Quadros de guerra também contribui para incluir o debate sobre identidade de gênero em um contexto político mais amplo e para desfazer a ideia de que os estudos de gênero são um campo secundário na epistemologia em geral, e na filosofia, em particular. Políticas editoriais de tradução – ou a falta delas – influenciam a recepção da obra dos pensadores estrangeiros no Brasil. De uma bibliografia de mais de 12 títulos individuais publicados, Butler tem apenas três títulos em edição brasileira (o terceiro é O clamor de Antígona, lançado ano passado pela Edusc). Anos de monopólio de Problemas de gênero em português pode ter criado a falsa impressão de que Butler é uma autora exclusivamente interessada em valorizar a performatividade da drag queen como questionamento da normatividade de gênero, abordagem hegemônica nos estudos sobre sexualidade.

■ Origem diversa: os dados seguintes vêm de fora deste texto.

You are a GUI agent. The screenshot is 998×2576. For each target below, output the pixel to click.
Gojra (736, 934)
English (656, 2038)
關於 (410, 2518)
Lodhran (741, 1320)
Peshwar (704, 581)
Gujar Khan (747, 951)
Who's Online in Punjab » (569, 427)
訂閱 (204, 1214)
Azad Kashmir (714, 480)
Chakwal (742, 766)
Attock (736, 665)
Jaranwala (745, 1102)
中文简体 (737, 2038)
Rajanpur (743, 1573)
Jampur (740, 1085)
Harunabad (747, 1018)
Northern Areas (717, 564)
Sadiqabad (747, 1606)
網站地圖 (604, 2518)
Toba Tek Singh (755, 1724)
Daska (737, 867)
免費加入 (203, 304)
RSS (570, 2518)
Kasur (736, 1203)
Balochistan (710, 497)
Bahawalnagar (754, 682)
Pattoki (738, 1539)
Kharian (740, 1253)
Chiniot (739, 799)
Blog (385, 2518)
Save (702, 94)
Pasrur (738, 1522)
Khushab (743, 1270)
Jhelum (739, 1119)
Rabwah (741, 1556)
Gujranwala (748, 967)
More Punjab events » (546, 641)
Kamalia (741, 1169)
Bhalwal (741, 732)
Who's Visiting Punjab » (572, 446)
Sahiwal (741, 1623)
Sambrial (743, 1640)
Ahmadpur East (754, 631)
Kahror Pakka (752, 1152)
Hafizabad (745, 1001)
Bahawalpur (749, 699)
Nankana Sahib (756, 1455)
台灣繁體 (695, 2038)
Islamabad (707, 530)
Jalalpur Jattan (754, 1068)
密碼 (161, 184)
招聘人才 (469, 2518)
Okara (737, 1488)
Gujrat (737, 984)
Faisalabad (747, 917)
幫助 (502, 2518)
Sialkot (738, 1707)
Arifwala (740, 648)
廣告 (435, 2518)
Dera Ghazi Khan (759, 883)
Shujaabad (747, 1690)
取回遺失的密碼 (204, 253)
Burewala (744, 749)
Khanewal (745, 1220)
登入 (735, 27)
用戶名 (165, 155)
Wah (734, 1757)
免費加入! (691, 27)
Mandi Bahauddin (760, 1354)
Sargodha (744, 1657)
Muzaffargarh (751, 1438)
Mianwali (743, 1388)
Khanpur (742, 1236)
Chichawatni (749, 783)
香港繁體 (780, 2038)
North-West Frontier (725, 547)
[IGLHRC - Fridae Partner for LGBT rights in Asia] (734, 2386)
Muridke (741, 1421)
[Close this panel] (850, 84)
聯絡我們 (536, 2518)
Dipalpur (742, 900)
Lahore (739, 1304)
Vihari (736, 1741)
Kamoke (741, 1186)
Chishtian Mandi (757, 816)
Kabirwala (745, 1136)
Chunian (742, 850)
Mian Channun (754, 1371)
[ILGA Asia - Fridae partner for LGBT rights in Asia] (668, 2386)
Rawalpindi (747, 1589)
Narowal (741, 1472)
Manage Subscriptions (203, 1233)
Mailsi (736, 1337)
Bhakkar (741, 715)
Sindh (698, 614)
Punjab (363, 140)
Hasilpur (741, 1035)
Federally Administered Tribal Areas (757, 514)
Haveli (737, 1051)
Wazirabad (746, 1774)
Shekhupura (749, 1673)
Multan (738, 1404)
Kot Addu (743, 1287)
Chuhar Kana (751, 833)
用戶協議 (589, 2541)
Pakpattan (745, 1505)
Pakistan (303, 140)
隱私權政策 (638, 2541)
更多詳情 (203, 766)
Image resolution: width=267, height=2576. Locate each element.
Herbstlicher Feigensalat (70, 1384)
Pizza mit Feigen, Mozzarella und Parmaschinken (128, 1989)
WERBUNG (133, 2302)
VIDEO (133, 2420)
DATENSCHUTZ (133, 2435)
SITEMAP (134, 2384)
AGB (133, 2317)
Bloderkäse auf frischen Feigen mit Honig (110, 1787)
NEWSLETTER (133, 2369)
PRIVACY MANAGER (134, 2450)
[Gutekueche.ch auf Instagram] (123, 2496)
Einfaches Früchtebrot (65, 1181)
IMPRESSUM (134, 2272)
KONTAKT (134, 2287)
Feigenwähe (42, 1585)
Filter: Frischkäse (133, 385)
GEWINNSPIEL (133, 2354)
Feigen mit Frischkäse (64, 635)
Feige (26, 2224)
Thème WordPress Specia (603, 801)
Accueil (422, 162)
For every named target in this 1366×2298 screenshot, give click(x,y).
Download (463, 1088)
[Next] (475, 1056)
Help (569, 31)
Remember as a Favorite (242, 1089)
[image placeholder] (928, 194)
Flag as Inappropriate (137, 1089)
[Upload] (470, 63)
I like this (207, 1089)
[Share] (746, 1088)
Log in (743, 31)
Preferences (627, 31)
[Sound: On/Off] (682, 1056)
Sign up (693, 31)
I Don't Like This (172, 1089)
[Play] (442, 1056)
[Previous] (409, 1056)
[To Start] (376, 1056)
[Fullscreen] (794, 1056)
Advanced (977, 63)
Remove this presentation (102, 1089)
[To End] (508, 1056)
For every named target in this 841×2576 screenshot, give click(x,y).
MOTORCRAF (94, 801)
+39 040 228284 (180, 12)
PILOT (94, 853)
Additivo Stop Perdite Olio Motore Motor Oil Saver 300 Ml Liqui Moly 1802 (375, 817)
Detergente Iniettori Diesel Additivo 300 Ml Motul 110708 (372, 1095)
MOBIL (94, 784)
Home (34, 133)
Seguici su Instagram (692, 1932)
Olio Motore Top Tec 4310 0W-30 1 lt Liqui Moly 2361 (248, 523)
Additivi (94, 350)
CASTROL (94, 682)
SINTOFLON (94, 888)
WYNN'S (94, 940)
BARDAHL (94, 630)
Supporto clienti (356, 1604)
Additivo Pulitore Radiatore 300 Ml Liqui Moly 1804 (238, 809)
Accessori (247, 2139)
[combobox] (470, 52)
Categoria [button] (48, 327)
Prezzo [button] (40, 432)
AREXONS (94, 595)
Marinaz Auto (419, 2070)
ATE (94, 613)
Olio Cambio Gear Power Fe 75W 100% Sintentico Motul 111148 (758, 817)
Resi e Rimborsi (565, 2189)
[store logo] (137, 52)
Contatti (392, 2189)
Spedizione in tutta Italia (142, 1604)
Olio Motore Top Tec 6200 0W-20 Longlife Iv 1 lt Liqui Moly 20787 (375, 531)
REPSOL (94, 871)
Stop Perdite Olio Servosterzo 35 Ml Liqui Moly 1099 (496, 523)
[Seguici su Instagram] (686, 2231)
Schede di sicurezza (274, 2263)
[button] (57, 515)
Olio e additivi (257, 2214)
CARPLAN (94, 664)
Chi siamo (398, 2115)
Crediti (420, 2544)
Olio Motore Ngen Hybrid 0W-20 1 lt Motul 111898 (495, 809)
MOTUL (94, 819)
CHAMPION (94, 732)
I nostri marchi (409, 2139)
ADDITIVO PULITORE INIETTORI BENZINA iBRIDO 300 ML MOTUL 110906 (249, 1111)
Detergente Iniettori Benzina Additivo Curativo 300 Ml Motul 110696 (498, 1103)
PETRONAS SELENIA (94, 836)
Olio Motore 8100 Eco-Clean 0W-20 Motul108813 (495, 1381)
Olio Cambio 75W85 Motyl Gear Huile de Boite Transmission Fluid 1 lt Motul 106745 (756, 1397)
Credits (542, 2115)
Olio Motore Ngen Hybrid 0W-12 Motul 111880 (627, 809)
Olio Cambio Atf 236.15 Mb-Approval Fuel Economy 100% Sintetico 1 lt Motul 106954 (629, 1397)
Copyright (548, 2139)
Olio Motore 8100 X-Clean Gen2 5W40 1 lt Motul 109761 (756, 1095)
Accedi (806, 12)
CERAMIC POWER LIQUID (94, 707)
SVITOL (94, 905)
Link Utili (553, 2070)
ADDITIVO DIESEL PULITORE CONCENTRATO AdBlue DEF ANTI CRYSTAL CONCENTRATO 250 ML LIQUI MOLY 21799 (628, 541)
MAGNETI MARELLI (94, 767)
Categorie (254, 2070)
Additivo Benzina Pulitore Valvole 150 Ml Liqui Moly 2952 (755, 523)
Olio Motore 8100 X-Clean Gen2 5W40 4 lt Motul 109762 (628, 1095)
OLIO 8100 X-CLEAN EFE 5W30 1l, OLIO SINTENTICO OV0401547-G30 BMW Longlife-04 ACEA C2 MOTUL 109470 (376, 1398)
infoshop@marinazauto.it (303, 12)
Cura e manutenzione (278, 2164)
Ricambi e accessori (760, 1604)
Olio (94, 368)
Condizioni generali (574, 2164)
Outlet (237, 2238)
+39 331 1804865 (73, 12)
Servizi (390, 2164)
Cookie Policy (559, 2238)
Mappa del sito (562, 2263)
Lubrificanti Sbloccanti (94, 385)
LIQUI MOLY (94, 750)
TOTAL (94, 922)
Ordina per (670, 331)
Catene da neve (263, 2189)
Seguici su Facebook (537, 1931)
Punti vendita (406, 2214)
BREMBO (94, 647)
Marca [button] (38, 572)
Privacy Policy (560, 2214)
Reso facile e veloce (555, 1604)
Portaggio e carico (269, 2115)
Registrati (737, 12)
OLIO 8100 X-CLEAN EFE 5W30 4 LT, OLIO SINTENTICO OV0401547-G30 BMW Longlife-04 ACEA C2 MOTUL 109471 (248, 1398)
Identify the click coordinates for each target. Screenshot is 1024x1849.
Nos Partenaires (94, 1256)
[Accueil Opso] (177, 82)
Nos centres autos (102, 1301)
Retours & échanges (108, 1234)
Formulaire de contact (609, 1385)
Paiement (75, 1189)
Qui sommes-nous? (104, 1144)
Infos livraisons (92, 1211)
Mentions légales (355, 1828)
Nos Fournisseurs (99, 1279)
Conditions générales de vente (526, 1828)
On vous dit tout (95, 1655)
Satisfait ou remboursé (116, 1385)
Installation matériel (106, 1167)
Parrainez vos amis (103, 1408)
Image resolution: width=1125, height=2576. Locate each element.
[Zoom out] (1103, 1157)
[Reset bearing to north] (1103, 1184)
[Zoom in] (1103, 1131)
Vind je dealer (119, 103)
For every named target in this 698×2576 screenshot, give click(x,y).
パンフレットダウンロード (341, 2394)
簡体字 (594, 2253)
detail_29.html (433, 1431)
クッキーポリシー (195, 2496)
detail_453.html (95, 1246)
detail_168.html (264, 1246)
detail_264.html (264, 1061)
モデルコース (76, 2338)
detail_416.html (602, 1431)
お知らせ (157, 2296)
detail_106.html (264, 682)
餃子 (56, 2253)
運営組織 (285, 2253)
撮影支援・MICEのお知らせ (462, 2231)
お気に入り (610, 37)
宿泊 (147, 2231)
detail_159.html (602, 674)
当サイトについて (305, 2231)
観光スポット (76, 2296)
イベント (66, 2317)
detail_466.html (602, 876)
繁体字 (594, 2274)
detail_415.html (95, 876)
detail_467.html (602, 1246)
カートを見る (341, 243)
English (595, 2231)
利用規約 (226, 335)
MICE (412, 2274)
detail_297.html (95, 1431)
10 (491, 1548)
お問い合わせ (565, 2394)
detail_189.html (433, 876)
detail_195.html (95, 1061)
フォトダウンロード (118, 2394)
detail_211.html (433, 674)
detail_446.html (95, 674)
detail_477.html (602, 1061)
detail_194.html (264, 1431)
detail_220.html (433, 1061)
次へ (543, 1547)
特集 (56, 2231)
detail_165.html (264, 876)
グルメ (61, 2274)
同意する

Equívoco que se justifica pelo fato de que a recepção de seu pensamento na área acadêmica tem se dado com as reverências de praxe, sinal da nossa subserviência colonial ao saber que vem de fora, capaz de transformar em cânone até mesmo autoras que surgiram para contestar o cânone. Suas leitoras críticas – como Beatriz Preciado e Gloria Anzaldúa – ficam à margem do debate, sintoma de que na cultura acadêmica brasileira é de mau gosto discordar. Perde-se, assim, a dimensão política mais ampla do pensamento da autora e de certa forma se reduz os problemas de gênero à afirmação de novas identidades.
A vinda de Butler ao Brasil pode ser uma chance de desfazer alguns desses equívocos, como o de reduzir seu pensamento à crítica ao binarismo de gênero, sem tomar como político os termos em que a questão se coloca. Seu debate em torno do tema da identidade de gênero é atravessado pelas condições de ser reconhecido enquanto sujeito político – não apenas dentro do binarismo masculino/feminino, mas em todas as possibilidades de identificação de gênero que não estejam atreladas ao corpo biológico, questão candente diante do imenso número de cirurgias de mudança de sexo, da medicalização da sexualidade e da recente adoção, no DSM V, da disforia de gênero como doença mental.
Desde sua tese de doutorado, Subjects of desire – Hegelian Reflections in Twentieth-Century France, editada em 1987, Butler trabalha com os temas políticos da filosofia francesa da segunda metade do século XX, especialmente os apontados por Michel Foucault e Jacques Derrida. Direito à diferença, reconhecimento, construção de subjetividades e desconstrução da identidade são alguns dos pontos de contato entre a autora e o pós-estruturalismo francês, a partir dos quais ela aborda o tema do gênero, mas não apenas. Nesse sentido, a vinda de Butler pode servir para que se reconheça que fazer política é tomar como político os próprios termos em que se estabelece o que é objeto da política.